Maguy Marin (M. M.) : Tout s’est enchainé très naturellement. Lorsque j’ai quitté Mudra, j’ai passé des concours chorégraphiques en Suisse et en France. En 1978, j’ai reçu un prix au Concours chorégraphique international de Bagnolet et j’ai reçu un soutien du Ministère de la culture français. Je suis donc restée en France. D’autre part, je n’avais pas d’opportunité en Belgique, je n’étais pas Belge. Je n’ai fait aucune demande en Belgique. Maurice Béjart y était très puissant, il captait beaucoup la lumière (sourire). Je pense que j’ai voulu m’en éloigner.
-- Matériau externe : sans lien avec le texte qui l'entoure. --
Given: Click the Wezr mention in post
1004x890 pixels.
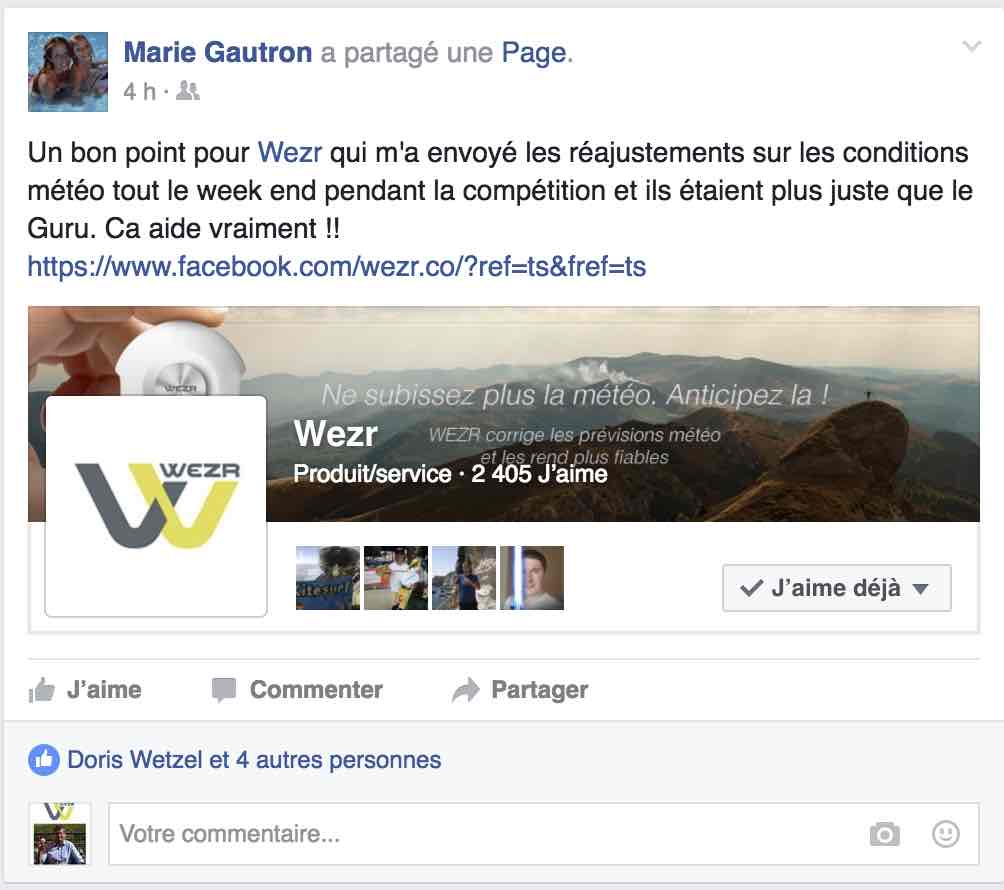Looking at the screenshot, I should (289, 153).
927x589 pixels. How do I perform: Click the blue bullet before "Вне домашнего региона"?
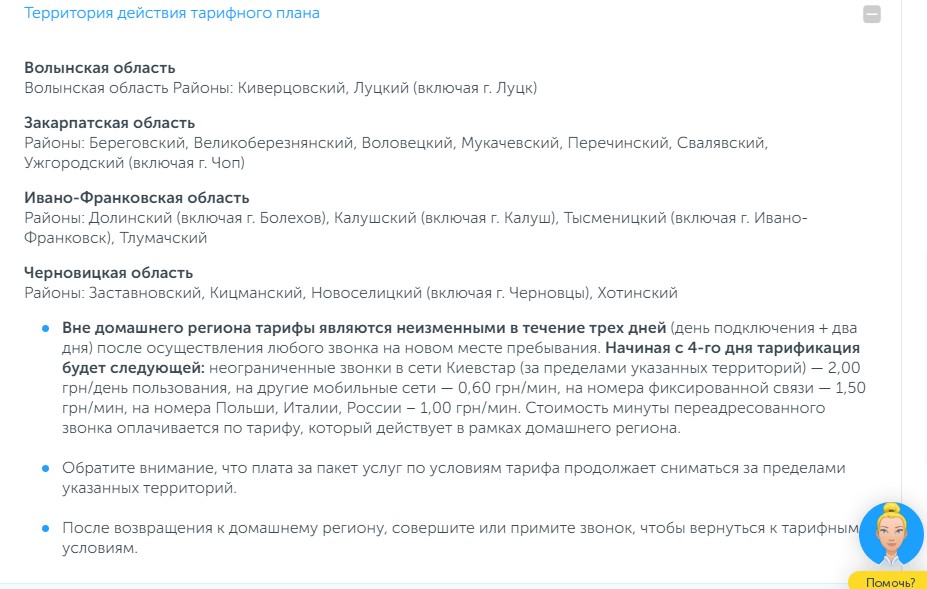coord(45,328)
Dans le film « Maguy Marin : l’urgence d’agir », vous insistez sur la pièce « May B ». À quel point cette pièce est capitale dans votre parcours ?
M. M. : Il ne faut pas regarder le travail des artistes, à l’aune de l’œuvre mais bien à l’aune de la démarche, du temps, de la durée. « May B » est une pièce capitale : elle réunit un certain nombre d’outils et d’éléments qui ont constitué par la suite mon travail.
Mais chaque pièce est capitale. Car chaque pièce amène quelque part. Après, la recherche a ses fluctuations. Peut-être qu’on atteint des choses dans une pièce qu’on n’atteindra pas dans la suivante ?!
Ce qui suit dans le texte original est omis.